Problem 1: Reproduce the part of the income tax article that begins at the words "How would this" and stops after the words "the tax dodgers.".
Problem 2: According to the income tax article, why would implementing the proposal cost relatively little?

Text excerpt:

START

WTNML: Open up the income tax system

January 3, 2012 7:23 pm

Over the next week, we’re going to be posting articles as part of a series taking at look at what Labour’s about “When there’s no money left” (or WTNML for short). As our editor wrote before Christmas:

“In addition to thinking beyond narrow alleyways of thinking on spending and the state, we’ll also need to think beyond narrow areas in which and means by which the state can operate. We think that these kind of changes in society are not only possible, but necessary, and must form part of Labour’s next manifesto…We can’t wait until the next election to develop these ideas – we need to start now, shape the debate, and make such ideas as mainstream as the minimum wage.”

The first of these ideas is published below:

One of the serious problems we face is that too many people, especially the rich, evade or avoid income tax.  While there is no simple answer to the problem, putting increased resources into HMRC obviously helps. But I believe there is one simple thing we could do that would malke a real difference.  Why not bring the whole process out into the open.

I propose that all income tax returns of anyone living in the UK should be in the public domain.  These should also include a nil return for those not paying any income tax at all.

The benefit would be to highlight those who are evading tax or pinpoint those who are earning large sums and paying little.  The present levels of tax evasion and tax avoidance are large and they penalise ordinary people who pay their money usually through PAYE and don’t cheat the system.

The only serious objection that might be put forward is privacy. The question is how strong a right to privacy should there be.  For quite a number of people in the public sector their earnings are already in then public domain and they pay through PAYE.  It’s the very rich who benefit from secrecy about their incomes and bonuses and how little  tax they pay.  Already the publicity about enormous bonuses is beginning to put pressure to bring them down, though there is a long way to go.

The benefit of this proposal would surely outweigh arguments about privacy.  There could, however, be a limited right of appeal that certain items should be confidential, perhaps to protect  privacy where there are special circumstances such as family members who are disabled.

The cost of implementing the proposal would be relatively low as access would be online and tax returns are increasingly being submitted electronically.  In any case the cost of the scheme would quickly be recovered through lower levels of evasion and avoidance.

How would this happen?

We should not underestimate public opinion and the resulting public pressure.    From time to time we hear of people who earn more than the total incomes of all Fabian Society members but pay virtually no income tax.  Could they withstand public scrutiny?  And could HMRC avoid taking an increasingly tougher line with the tax dodgers.

END

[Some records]
START

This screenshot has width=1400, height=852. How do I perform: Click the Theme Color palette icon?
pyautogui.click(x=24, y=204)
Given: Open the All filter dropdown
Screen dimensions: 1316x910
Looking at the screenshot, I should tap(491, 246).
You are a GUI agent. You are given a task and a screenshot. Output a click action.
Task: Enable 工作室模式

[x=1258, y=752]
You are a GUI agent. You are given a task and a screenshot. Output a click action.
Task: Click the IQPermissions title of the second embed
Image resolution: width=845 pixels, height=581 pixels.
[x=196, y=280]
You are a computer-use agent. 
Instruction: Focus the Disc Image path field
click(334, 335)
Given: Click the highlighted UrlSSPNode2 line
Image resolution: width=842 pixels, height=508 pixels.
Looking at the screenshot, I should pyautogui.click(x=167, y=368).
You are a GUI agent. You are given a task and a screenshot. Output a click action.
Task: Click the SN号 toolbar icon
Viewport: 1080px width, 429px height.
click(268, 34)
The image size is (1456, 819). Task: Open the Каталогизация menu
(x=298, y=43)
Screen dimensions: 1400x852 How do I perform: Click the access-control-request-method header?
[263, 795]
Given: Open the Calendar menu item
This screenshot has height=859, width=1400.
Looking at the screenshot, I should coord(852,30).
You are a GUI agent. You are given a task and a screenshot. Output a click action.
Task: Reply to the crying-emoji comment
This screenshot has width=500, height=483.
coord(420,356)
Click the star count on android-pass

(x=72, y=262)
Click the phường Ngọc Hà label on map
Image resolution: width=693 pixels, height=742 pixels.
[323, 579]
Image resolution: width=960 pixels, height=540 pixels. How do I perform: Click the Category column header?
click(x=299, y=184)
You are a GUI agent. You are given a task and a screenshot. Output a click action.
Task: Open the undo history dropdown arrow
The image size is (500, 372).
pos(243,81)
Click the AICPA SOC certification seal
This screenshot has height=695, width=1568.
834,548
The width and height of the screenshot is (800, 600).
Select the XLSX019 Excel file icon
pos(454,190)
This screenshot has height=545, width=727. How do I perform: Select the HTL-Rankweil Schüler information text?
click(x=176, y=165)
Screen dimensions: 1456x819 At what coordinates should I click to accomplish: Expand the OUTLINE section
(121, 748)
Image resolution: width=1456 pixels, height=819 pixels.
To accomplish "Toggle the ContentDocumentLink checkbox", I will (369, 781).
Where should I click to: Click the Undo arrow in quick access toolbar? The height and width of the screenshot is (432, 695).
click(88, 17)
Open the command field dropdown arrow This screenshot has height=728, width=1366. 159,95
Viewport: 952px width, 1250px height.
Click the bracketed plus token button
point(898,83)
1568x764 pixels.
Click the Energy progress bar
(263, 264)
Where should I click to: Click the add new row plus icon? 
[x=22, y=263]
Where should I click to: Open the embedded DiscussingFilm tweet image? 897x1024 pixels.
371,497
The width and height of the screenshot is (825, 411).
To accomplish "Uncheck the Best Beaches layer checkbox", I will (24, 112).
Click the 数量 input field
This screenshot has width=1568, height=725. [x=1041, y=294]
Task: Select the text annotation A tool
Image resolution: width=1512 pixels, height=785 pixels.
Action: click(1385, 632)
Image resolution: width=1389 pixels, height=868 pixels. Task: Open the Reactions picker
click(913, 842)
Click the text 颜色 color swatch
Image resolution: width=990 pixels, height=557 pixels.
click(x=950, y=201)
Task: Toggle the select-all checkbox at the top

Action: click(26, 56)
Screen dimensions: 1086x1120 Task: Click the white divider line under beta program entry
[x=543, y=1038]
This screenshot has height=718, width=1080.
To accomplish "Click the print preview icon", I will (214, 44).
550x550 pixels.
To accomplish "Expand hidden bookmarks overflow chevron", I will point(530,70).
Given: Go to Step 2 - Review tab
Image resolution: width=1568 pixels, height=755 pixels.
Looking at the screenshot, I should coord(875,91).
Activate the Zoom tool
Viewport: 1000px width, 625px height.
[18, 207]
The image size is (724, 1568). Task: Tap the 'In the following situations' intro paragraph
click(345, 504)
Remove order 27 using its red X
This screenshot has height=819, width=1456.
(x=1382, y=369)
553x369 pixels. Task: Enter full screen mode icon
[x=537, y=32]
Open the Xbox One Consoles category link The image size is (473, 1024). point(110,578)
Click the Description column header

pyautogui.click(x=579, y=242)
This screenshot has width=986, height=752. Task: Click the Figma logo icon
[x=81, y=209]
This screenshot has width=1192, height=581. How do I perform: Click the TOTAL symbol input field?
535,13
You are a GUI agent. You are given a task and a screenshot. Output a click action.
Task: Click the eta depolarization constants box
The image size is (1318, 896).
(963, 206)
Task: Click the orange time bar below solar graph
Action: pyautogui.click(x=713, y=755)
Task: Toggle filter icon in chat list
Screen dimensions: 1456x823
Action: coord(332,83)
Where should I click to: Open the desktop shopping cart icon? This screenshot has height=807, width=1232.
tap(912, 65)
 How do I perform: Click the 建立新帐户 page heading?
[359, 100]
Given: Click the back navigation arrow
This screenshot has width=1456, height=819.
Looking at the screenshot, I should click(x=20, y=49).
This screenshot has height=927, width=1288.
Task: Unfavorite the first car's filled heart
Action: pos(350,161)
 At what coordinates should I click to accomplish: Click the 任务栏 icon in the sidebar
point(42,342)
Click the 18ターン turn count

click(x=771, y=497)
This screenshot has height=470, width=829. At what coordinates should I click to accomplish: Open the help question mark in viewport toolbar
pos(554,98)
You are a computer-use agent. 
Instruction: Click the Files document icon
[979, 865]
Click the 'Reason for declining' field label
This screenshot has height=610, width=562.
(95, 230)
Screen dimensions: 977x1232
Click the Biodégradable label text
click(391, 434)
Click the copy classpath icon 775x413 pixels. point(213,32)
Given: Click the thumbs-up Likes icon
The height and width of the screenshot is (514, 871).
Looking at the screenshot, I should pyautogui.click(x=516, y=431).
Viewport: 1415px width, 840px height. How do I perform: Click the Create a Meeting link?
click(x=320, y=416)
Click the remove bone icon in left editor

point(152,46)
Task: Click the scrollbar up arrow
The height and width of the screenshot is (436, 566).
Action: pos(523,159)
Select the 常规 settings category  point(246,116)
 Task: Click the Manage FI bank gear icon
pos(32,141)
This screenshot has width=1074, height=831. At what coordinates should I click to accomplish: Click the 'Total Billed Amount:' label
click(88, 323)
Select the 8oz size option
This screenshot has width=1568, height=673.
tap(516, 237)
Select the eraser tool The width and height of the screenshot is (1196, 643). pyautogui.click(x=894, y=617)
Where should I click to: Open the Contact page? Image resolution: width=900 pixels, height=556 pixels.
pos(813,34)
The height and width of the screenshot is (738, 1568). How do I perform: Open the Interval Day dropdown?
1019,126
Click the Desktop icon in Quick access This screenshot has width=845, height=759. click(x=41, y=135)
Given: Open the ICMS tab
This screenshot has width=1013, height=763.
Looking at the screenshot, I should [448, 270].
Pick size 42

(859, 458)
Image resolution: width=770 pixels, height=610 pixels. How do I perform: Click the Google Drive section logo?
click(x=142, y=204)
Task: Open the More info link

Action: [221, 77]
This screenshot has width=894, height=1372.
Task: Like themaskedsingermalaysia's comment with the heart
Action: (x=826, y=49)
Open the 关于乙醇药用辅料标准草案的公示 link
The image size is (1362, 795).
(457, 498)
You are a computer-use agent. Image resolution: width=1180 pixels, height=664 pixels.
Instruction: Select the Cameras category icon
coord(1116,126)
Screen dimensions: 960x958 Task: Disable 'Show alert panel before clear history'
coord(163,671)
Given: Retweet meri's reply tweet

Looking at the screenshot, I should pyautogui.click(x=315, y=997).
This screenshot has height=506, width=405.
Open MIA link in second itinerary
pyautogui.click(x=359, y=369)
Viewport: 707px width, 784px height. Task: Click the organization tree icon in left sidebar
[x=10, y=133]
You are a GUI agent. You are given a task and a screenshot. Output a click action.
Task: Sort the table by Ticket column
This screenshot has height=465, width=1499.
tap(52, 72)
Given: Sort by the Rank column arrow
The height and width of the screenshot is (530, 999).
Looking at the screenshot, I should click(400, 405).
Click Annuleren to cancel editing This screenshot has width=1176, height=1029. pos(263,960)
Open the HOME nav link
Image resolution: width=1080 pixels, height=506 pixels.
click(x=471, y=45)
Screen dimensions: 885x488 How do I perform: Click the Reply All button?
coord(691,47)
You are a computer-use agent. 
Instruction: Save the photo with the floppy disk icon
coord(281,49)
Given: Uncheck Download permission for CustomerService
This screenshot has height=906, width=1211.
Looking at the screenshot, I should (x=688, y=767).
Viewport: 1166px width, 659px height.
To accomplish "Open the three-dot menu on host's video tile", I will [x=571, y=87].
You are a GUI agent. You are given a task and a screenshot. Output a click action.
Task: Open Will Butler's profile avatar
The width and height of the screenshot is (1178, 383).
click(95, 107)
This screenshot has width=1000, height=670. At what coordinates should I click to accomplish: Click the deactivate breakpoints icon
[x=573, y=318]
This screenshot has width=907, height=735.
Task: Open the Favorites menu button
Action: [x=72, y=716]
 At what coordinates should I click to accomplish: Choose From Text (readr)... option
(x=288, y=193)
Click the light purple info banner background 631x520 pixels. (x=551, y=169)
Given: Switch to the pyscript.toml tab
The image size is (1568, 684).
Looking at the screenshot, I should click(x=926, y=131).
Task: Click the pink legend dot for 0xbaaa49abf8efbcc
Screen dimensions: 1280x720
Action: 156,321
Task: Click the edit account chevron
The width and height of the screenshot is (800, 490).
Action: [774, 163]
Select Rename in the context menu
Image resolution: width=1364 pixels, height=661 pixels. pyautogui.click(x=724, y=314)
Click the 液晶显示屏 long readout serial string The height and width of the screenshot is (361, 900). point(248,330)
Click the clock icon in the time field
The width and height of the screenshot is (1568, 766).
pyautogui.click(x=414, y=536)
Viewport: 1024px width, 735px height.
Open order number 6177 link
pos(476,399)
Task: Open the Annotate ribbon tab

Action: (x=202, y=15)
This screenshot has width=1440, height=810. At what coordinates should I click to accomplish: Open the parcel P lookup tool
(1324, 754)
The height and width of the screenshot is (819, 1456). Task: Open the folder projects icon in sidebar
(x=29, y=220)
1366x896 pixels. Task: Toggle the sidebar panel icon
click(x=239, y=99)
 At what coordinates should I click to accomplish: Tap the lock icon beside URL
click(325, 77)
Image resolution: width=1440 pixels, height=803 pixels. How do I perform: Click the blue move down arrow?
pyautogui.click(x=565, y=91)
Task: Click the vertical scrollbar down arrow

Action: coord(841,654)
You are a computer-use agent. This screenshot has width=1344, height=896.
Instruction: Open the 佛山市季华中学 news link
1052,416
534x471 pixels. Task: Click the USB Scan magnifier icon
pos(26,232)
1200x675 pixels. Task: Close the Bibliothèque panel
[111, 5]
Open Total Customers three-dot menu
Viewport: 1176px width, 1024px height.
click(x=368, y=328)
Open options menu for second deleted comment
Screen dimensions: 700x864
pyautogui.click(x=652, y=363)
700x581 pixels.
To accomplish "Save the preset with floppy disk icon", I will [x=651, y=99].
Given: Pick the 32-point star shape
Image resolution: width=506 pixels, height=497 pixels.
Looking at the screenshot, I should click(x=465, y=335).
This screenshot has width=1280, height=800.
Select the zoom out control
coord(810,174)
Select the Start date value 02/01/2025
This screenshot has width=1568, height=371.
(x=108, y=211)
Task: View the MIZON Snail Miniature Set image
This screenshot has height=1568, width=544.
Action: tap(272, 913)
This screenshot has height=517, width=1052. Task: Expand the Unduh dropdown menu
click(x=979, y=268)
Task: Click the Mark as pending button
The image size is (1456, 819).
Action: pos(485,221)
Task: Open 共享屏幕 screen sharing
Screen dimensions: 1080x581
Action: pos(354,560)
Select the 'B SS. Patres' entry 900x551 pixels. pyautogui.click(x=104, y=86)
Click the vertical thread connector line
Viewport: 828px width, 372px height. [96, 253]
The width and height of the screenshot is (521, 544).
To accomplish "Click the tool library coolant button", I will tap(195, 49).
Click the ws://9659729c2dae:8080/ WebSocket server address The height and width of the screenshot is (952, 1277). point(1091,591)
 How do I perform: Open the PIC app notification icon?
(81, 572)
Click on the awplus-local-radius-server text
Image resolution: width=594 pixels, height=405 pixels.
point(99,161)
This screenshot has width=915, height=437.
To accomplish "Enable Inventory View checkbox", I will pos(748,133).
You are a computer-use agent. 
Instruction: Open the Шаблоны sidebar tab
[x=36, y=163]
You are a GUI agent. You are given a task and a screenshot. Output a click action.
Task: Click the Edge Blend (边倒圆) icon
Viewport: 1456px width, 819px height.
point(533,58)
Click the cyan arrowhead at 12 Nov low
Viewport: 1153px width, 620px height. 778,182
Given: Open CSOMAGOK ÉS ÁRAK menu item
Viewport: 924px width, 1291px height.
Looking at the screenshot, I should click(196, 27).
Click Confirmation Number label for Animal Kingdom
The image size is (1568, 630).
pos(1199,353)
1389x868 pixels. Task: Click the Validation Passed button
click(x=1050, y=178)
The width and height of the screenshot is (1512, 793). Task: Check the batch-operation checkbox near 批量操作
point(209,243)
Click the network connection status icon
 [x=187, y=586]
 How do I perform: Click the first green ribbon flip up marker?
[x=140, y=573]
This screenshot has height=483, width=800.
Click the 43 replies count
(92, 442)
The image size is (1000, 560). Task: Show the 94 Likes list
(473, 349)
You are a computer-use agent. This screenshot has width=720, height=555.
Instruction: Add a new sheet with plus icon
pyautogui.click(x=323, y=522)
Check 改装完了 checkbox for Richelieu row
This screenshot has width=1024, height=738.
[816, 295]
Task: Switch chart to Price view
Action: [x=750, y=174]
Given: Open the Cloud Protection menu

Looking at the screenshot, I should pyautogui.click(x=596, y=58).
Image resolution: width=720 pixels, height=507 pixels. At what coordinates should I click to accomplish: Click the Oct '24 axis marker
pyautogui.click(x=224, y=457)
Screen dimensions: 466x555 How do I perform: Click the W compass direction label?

END

Result 1:
How would this happen?

We should not underestimate public opinion and the resulting public pressure.    From time to time we hear of people who earn more than the total incomes of all Fabian Society members but pay virtually no income tax.  Could they withstand public scrutiny?  And could HMRC avoid taking an increasingly tougher line with the tax dodgers.

Result 2: Access would be online, and tax returns are increasingly being submitted electronically.